Poi c’è quello straordinario episodio 8 che travalica ogni aspettativa. Lynch in questo caso mette in scena il Big Bang stesso che dà origine al suo universo creativo e lo fa coincidere con il test atomico compiuto il 16 luglio 1945, nel deserto del New Mexico nell’ambito del Progetto Manhattan. Generatore di contaminazioni, creature mutanti, mostri, secondo un processo evolutivo i cui primi uomini sono una coppietta di ragazzi anni ’50, progenitori di quegli adolescenti sick che popolano il suo cinema.

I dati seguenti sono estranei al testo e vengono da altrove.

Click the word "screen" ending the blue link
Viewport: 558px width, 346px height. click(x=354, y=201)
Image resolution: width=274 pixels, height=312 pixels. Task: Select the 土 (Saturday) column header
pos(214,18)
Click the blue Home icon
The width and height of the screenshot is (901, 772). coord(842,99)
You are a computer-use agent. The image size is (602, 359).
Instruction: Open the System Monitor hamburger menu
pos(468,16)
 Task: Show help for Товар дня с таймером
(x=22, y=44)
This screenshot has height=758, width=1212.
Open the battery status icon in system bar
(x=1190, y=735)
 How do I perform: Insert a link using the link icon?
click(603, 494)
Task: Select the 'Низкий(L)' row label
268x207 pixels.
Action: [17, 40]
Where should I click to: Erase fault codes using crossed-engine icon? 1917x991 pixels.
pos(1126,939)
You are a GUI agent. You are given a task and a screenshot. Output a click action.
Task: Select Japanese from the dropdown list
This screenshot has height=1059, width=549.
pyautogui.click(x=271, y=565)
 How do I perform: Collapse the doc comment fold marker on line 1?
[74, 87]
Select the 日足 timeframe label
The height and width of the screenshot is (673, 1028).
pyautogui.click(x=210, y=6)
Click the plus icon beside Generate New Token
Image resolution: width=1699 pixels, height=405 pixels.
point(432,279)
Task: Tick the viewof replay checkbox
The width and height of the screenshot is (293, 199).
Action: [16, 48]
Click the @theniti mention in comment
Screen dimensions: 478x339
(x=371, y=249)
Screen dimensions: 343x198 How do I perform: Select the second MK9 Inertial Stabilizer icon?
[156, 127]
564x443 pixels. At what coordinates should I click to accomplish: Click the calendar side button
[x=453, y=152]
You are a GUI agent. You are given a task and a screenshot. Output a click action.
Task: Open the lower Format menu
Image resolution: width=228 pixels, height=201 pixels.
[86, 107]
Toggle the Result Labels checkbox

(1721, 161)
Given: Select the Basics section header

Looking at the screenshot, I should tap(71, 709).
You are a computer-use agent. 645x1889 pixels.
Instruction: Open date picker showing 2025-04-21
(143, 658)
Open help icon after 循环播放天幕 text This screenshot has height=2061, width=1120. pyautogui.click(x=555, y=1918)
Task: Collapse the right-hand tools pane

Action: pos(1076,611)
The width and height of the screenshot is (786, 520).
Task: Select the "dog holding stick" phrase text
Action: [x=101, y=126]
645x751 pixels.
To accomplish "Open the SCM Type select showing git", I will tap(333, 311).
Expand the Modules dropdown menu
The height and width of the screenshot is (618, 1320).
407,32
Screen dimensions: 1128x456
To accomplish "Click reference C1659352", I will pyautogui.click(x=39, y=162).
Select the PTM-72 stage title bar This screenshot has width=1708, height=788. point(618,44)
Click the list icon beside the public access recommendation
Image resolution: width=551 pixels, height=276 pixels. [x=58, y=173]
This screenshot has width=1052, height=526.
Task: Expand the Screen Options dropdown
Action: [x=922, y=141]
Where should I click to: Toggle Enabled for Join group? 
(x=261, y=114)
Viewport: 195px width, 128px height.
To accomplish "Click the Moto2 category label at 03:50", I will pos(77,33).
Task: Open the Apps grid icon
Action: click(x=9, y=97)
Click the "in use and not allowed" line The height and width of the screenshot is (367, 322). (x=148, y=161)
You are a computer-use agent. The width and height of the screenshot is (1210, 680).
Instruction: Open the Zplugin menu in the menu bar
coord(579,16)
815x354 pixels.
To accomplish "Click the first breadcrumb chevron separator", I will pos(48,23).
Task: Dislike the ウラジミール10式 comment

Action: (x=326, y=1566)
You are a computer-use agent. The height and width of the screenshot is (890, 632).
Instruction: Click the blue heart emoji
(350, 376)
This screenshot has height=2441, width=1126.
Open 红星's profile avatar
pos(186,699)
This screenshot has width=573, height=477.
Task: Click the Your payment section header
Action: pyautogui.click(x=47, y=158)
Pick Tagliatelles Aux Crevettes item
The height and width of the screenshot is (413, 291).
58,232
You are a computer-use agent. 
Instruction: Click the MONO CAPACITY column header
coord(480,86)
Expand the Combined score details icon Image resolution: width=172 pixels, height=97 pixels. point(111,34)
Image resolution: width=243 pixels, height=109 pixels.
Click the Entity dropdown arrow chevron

Non a caso Lynch ha scelto quell’esplosione atomica invece di quelle di Hiroshima e Nagasaki: è una cosa interna all’America, di quel paese di cui si pone come coscienza critica. Lynch riprende palesemente 2001: Odissea nello spazio e ne realizza un sequel malato e disturbante, quasi una risposta a The Tree of Life di Terrence Malick, che pure da Kubrick prendeva le mosse per realizzare una sua versione aggiornata di 2001. Generata dall’esplosione anche una strana creatura ibrida, metà insetto alato, metà rana. Una creatura goffa che a malapena spicca il volo, ancorata com’è da quel corpo pesante. Una chimera come chimera è il primo cadavere scoperto, una cosa molto macabra fatta dal tronco di un uomo decapitato cui è stata appoggiata la testa mozzata di una donna. L’immagine costruita in digitale di questo delitto è palesemente finta, con una consistenza pittorica, e ci rimanda in realtà alle opere figurative di Lynch, come per esempio alla serie dei Distorted Nudes, fotomontaggi digitali di corpi nudi deformati. E con ciò anche l’altra creatura aberrante che torna in questa stagione, il braccio dell’uomo senza braccio che si è evoluto in un fuscello d’albero sormontato da una palla con la faccia. Evidente che per Lynch, cinema, televisione, quadri, fotografie non sono altro che le tante diramazioni in cui si può esprimere la sua arte perturbante.